In diesen Deutschblogs geht es darum, Themen aus dem Unterricht nicht nur wiederzugeben, sondern zum Beispiel auf ein neues Themenfeld zu übertragen, für sich selber weiterzuentwickeln. Das Ziel besteht darin, aufzuzeigen was wir als Klasse nun mit den Informationen aus dem Unterricht machen. Bezüglich dieses Blogs zu Kafka stellte das für mich eine unerwartete Hürde dar. Auch nach einigen Versuchen, eine Art Konzept für meinen Blog zu fassen, sass ich ratlos vor einem Blatt Papier. Anstelle einer Erkenntnis, warum dieser Kafka denn jetzt so brillant ist, anstelle einer Faszination und einem «Schuppen von den Augen Fallen» fühlte ich eher Unverständnis, Verwirrung.

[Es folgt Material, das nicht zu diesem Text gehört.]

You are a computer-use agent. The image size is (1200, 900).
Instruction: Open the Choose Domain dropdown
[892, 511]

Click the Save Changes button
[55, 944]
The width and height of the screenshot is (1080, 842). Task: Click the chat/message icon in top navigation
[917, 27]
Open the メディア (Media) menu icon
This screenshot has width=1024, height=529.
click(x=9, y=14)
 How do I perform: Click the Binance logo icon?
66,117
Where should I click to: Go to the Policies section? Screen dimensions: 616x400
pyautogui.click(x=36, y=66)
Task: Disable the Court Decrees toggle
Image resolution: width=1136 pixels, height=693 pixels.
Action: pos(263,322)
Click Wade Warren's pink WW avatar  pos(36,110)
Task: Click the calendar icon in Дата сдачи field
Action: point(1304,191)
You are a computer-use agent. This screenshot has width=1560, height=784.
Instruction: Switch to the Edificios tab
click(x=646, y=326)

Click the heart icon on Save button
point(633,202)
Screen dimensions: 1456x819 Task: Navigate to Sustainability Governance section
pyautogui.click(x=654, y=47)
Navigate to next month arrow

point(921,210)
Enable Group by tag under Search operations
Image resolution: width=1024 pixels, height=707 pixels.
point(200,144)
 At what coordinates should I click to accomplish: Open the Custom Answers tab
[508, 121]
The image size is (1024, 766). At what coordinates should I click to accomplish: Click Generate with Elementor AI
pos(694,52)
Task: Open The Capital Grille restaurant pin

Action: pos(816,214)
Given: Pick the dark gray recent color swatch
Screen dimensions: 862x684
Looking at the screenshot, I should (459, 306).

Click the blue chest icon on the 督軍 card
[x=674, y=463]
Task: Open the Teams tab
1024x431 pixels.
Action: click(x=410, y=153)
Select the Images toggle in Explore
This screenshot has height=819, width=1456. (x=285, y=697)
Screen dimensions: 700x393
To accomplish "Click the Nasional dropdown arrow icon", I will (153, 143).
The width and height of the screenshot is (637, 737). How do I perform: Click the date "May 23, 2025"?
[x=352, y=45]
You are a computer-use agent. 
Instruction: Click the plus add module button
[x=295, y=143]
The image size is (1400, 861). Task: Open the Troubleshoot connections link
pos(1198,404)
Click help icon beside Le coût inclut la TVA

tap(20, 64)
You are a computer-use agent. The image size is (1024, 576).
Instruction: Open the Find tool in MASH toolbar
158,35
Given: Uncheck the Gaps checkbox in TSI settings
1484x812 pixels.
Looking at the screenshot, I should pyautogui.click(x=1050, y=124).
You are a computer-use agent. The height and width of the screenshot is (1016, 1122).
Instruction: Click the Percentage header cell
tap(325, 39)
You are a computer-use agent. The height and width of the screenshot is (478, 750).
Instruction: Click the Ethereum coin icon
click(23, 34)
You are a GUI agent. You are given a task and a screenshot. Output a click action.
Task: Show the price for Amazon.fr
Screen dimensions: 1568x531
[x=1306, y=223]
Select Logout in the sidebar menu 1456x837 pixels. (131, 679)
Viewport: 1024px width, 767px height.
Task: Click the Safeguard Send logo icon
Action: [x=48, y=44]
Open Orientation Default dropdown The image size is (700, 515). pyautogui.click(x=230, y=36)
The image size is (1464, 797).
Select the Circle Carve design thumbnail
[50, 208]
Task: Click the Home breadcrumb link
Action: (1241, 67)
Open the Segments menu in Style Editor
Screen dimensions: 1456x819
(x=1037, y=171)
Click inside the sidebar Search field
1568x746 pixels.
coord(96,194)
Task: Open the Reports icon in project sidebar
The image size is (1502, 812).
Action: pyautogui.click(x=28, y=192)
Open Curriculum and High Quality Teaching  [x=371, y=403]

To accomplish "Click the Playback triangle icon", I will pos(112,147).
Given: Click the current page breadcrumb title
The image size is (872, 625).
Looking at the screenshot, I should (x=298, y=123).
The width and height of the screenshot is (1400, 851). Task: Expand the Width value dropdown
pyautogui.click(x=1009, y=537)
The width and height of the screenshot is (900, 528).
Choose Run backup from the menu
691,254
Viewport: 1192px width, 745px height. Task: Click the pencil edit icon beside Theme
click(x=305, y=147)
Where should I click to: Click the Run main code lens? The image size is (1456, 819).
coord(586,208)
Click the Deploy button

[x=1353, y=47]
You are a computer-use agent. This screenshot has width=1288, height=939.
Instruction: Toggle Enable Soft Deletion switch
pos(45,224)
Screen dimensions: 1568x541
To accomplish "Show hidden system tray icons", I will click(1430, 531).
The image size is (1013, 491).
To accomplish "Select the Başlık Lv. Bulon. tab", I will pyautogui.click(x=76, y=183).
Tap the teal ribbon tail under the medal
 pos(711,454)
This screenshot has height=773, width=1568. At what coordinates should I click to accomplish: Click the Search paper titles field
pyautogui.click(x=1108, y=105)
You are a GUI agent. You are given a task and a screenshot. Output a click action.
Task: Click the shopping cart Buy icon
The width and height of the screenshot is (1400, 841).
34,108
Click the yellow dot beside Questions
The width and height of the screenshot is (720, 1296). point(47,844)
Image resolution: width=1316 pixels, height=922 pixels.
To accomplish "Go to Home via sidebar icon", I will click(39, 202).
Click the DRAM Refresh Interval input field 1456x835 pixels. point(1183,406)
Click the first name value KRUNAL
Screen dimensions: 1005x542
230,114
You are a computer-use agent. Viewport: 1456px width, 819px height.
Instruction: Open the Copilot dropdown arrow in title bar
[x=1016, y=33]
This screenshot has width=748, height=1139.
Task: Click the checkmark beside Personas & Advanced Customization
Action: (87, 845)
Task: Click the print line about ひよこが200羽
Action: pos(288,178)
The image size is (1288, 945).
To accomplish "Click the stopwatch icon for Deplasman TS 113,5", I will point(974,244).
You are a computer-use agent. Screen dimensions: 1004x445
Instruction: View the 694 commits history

Die Begeisterung für Kafka, der ich in vollen Vorlesungssälen und an allen möglichen Orten im Internet begegnet war, teilte ich irgendwie einfach nicht. Vielleicht habe ich während des Unterrichts und Herr Stachs Vortrag einfach nicht aufmerksam genug zugehört und mitgedacht, dachte ich mir. Vielleicht hätte ich ‘Die Verwandlung’ einfach sorgfältiger lesen müssen. Ich konnte beim besten Willen nicht einsehen, wieso jetzt genau dieser Kafka ein so aussergewöhnlicher und unglaublicher Autor sein soll. Ja, mir fielen beim Lesen gewisse Merkmale auf, aber einen für mich ausschlaggebenden Unterschied zu anderen Schriftstellern fand ich nicht.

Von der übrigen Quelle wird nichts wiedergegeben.